# HDMI-CEC on Joey?



## PhantomOG (Feb 7, 2007)

So happy to come home and see HDMI-CEC working on my Hopper!!! No more mid day calls from the wife and explaining how to switch sources on the receiver.

But does anyone know if the Joey is getting HDMI-CEC as well? It didn't seem to, but I have an off-brand TV connected to the Joey (TCL) so it might be the TV that doesn't support it.


----------



## some guy (Oct 27, 2012)

Yes, Joey supports CEC.


----------



## FarmerBob (Nov 28, 2002)

After reading an article that described all the different names manufacturers call their HDMI-CEC, come to find out my 2008 DLP has it. And a setting to turn it off too, which I am reading a lot of people want but don't have on theirs and I am seeing doesn't work the same as on does. I don't have ARC though. But it think the whole thing is a little late, 4 years for me and I only use my DLP purely as a monitor anyway. I got an HDMI AVR last February to replace my analog AVR and my HD equipment is no longer plugged directly into my TV and the AVR only needs one input on the TV. Over the past couple of weeks I have installed several various AVR's and see CEC more of a pain than a pleasure. If you have a remote along the lines of the H1, CEC is a moot point and life is so much easier. Now if the AVR has the smarts to regulate things logically as they are used which I have yet to see, the H1, that will negate the need for the H1 which is EOL and the replacement for it a step backwards, that would be great and fulfill the feature. So . . .

I just checked the Joey in the kitchen which is hooked up to a 35" Sony and they see eachother and it works to turn the TV on with the Joey power button and the TV has a settign for shutting off the device (Joey). But it doesn't work. One button on, but two, the same ol' thing, to turn off the two. I looked through the help and there is nothing listed as to how this is suppose to work. I'm hearing one thing and seeing several others.
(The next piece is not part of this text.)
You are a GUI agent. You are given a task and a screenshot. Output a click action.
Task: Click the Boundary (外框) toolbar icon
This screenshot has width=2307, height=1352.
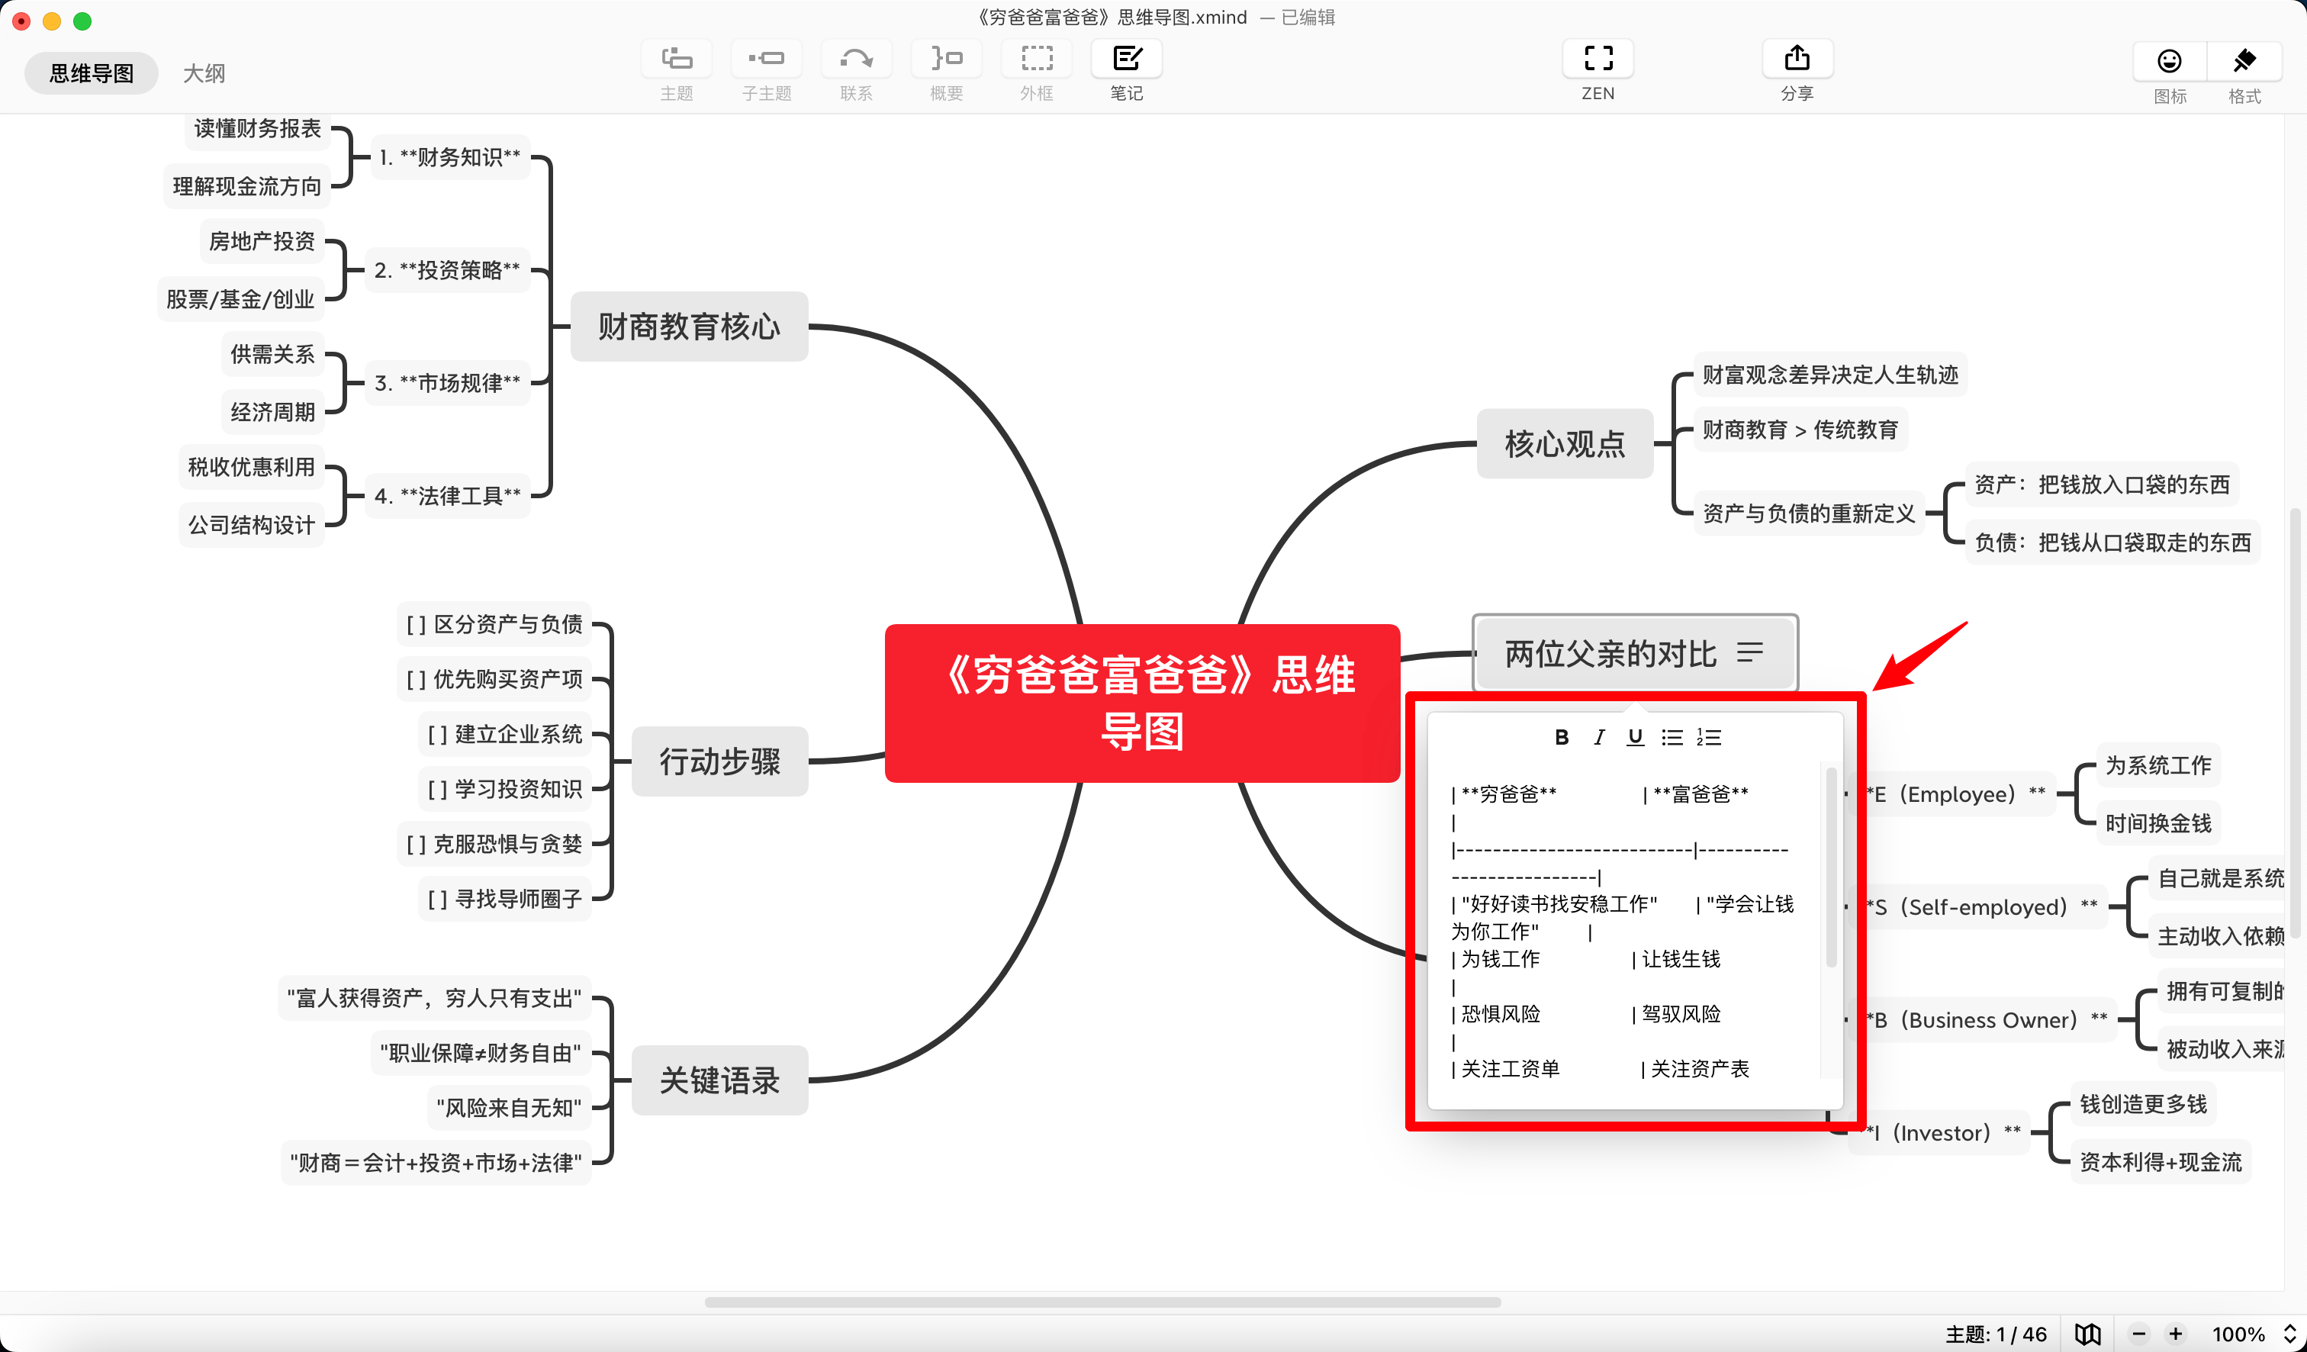pos(1036,59)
I heard another rumour that a new more comprehensive built in user guide is suppose to be part of one of these updates. But when . . . .


----------



## PhantomOG (Feb 7, 2007)

FarmerBob said:


> I got an HDMI AVR last February to replace my analog AVR and my HD equipment is no longer plugged directly into my TV and the AVR only needs one input on the TV. Over the past couple of weeks I have installed several various AVR's and see CEC more of a pain than a pleasure. If you have a remote along the lines of the H1, CEC is a moot point and life is so much easier.


My experience with my Sony TV and Denon AVR (with HDMI) was great. Pushing the power button on the Hopper remote does the following:

1. Turn on the Hopper
2. Turn on the TV
3. Turn on the Denon AVR
4. Switch the Denon AVR to the source for the Hopper.

To me that is fantastic and completely negates the need to pay >$100 for a remote (which I personally find insane). When I'm done watching TV, pushing the one power button shuts everything off.

Their are use scenarios where this could be problematic though, like the one raised in another thread. Where if you are watching on one tv and want to pause, turn off that TV (without turning off the hopper) and continue watching on a Joey in another room. But in reality, I don't see how that limitation doesn't also effect a pricey remote as well. Either you have a macro to turn them all off, or individually and you don't save any button presses.

A good solution would be for Dish to update the firmware to not abandon a paused tuner on power off, unless necessary for a timer.


----------



## some guy (Oct 27, 2012)

Thats a pretty great suggestion. I bet we see that sooner than later.


----------